コラム
〈2024/05/08〉
顧問 渡部かなえ(神奈川大学人間科学部教授)
こども誰でも通園制度は誰のため?
神奈川大学 渡部かなえ
神奈川大学産官学連携研究事業
「花をめでる人は多い。果実を求める人は更に多い。芽を愛する人は、数多くない心友である。」これは、東京女子師範学校(現お茶の水女子大学)の教授で、日本最初の幼稚園である同校の附属幼稚園の園長でもあり、日本の幼児教育の改革と発展に貢献した児童心理学者の倉橋惣三が、幼児教育の機関紙への寄稿文の冒頭の言葉です(参考資料1)。多くの人は、花の美しさや果実の恵みには関心を寄せますが、小さくてか弱く目立たない芽は、うっかり見落とされてしまったり、踏みにじられてしまったりすることさえ起こりかねません。けれど、そんな芽に関心を持つことがとても大切です。この芽とは、もちろん、幼い子どものことで、将来に向かって今を懸命に生きる子どもにもっと目を向け尊重することの重要性と必要性を、倉橋は「自然の幼子」である植物の芽を愛することを通して伝えています。

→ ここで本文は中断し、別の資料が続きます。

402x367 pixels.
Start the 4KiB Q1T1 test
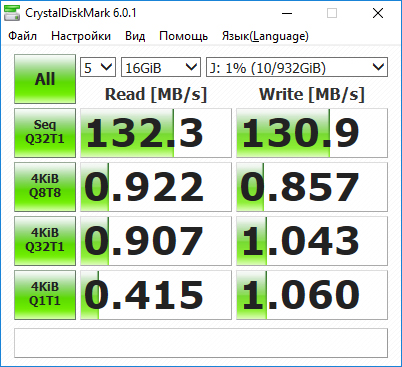[x=45, y=295]
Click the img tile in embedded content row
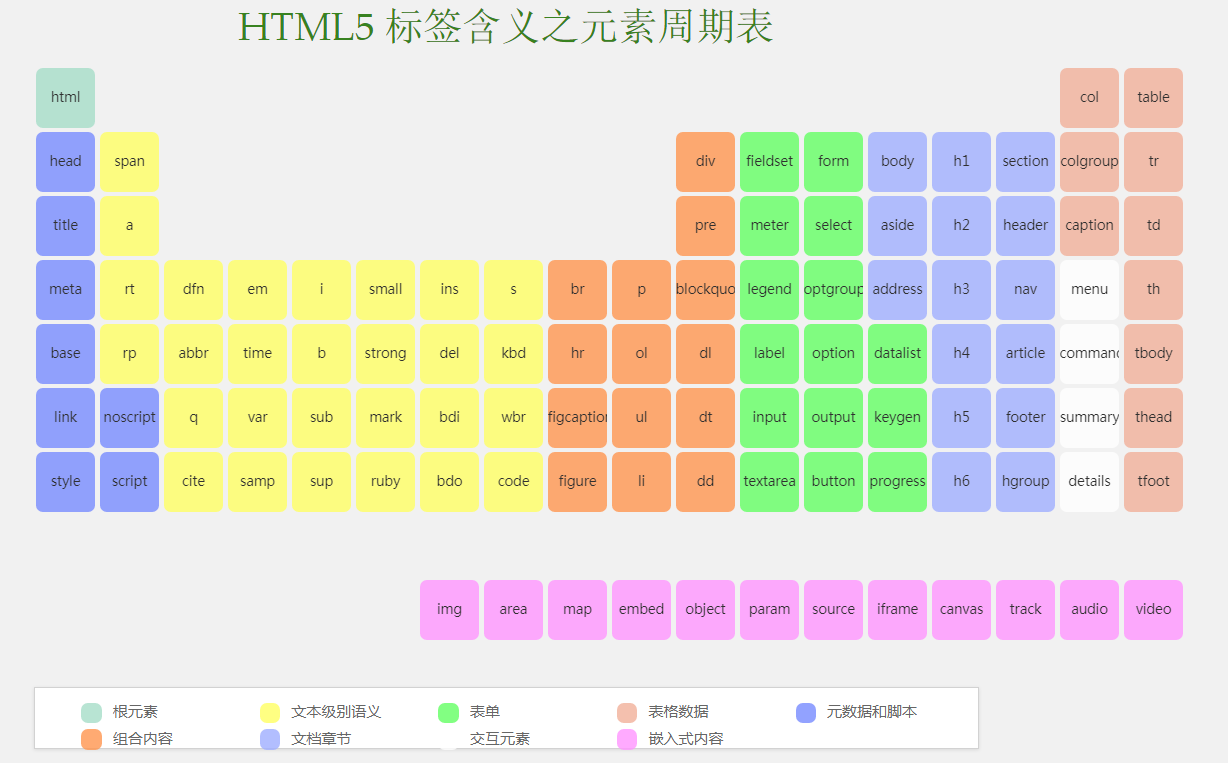The image size is (1228, 763). tap(449, 609)
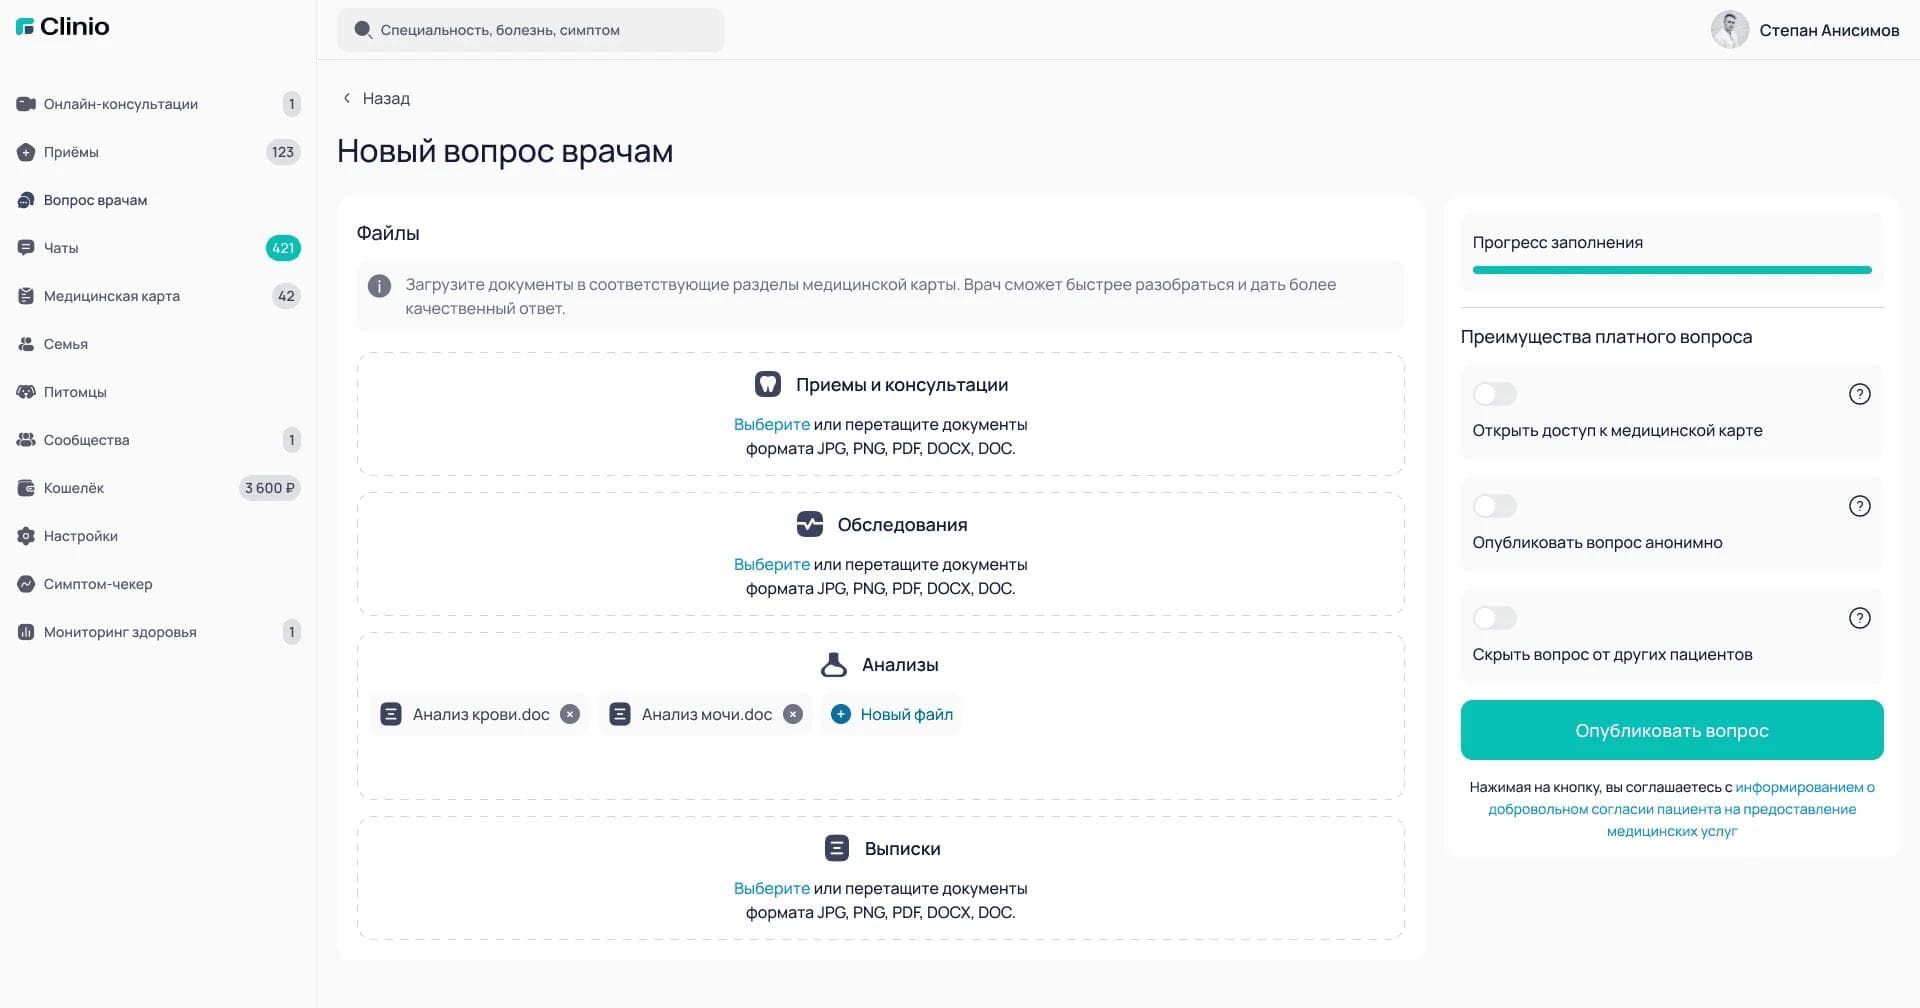Click Выберите link under Обследования
The image size is (1920, 1008).
point(772,564)
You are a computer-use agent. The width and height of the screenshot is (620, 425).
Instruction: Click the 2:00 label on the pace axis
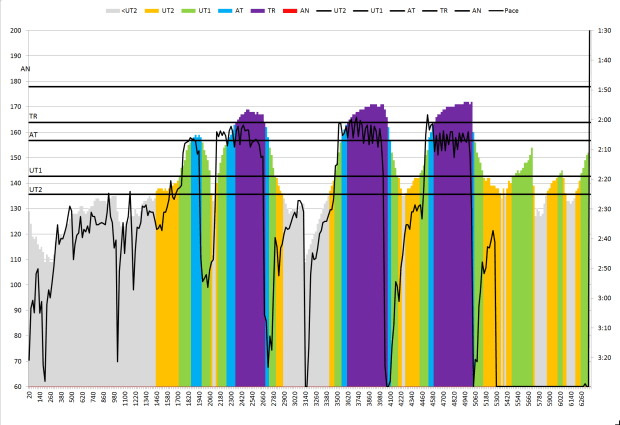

「沈黙の春」の著者で自然環境教育のパイオニアであるレイチェル・カーソンも、子どもの心に芽生えたセンス・オブ・ワンダーを育んでいくには、自然体験やそれを通しての感動を子どもと一緒にいて共有する大人の存在が大切であると述べています。
では、「芽を愛する人」として子どもの育ちに寄り添い支援していくには、具体的にはどうしたらいいのでしょうか。この素敵な理念の実現には、今も昔も、保護者や保育者に過重な負担や犠牲を強いる恐れがあるのが日本の実情です。政府が新たに導入を決めた「こども誰でも通園制度」は解決策になるのでしょうか? それとも新たな負担が生まれるのでしょうか? 犠牲を被るとしたらそれは誰なのでしょうか?
民間によって行われた「こども誰でも通園制度に関するアンケート調査」には、保護者を対象としたもの(参考資料3)、(個々の)保育士を対象としたもの(参考資料4)、園(保育事業者)を対象としたもの(参考資料5)があります。<注:国による調査は、子ども家庭庁が「保育者へのアンケートを行う予定」とのことですが、まだ行われていません(2024年4月現在)
保護者を対象とした調査では、保護者とその子どもにとってのメリットと、制度を利用しての通園(一時的な円の利用)の際に適切な保育をしてもらえるのかという不安が、回答として寄せられていました。
保育士を対象とした調査では、「保護者にはメリットがある」が、「子どもの安全への不安」、「求められるものが多くなりすぎることへの不安」があげられていました。特に子どもの安全への不安は、制度を利用して一時的に園にくる子ども(アレルギーや発達に関することなどを把握しきれない等)だけでなく、既存の園児についてもあげられています。既存の園児にも年々支援を必要とする子どもが増えていて寄り添いながらの保育が求められていますが、例えば、2名の保育士が10人の1歳児の保育を行っている園で「定員まで2人の空きがある」ということで2人の「子どもだれでも通園制度の利用児」が加わった場合、現実にはその制度利用者2人に保育者1名がかかりきりにならざるをえず、既存の園児10人の保育を1名の保育者だけで行わなければならなくなります。寄り添いながらの保育にはもちろん、安全管理にも不安が生じます。
保育施設を対象とした調査では、制度を利用したいという保護者への理解は示されていましたが、保育士の人手不足と、保育士の処遇が改善されないままに新たな負担だけが増えることへの大きな不安が述べられていました。また安全管理への不安も挙げられていました。
この3者を対象としたアンケート調査結果の比較検証から、子どもだれでも通園制度は、「誰にとって最もメリットがあるのか」の答えは、「保護者」で、「最も大きなデメリットを被るのは誰か」の答えは「園の既存の子どもたち」であり、「その板挟みになって一番辛いのは誰か」の答えは「保育士」であると言えます。
日本の子育て支援政策はまだ不十分で試行錯誤の段階にあるため、様々な課題があります。誰か(例えば母親、例えば保育士)に過重な負担がかかったり、犠牲になったりすることは防がねばなりません。子どもも保護者も保育者(保育士)も尊重される子育て支援は、画一的なものではなく、多様な中から子どもと保護者の個別の状況に応じて選べることが望ましのではないでしょうか。
幼児教育の先進国として知られているスウェーデンの保育(施設園、家庭園、保育士の家庭への派遣など、多様な選択肢があり、どの保育を選んでも十分な量と質の保障がなされている)(参考資料6)や、ニュージーランドの保育(幼稚園や保育所の他に、保護者が運営管理するプレイセンターが公的に認められている(参考資料7))は、国の保育政策・幼児教育の政策の参考になると思われます。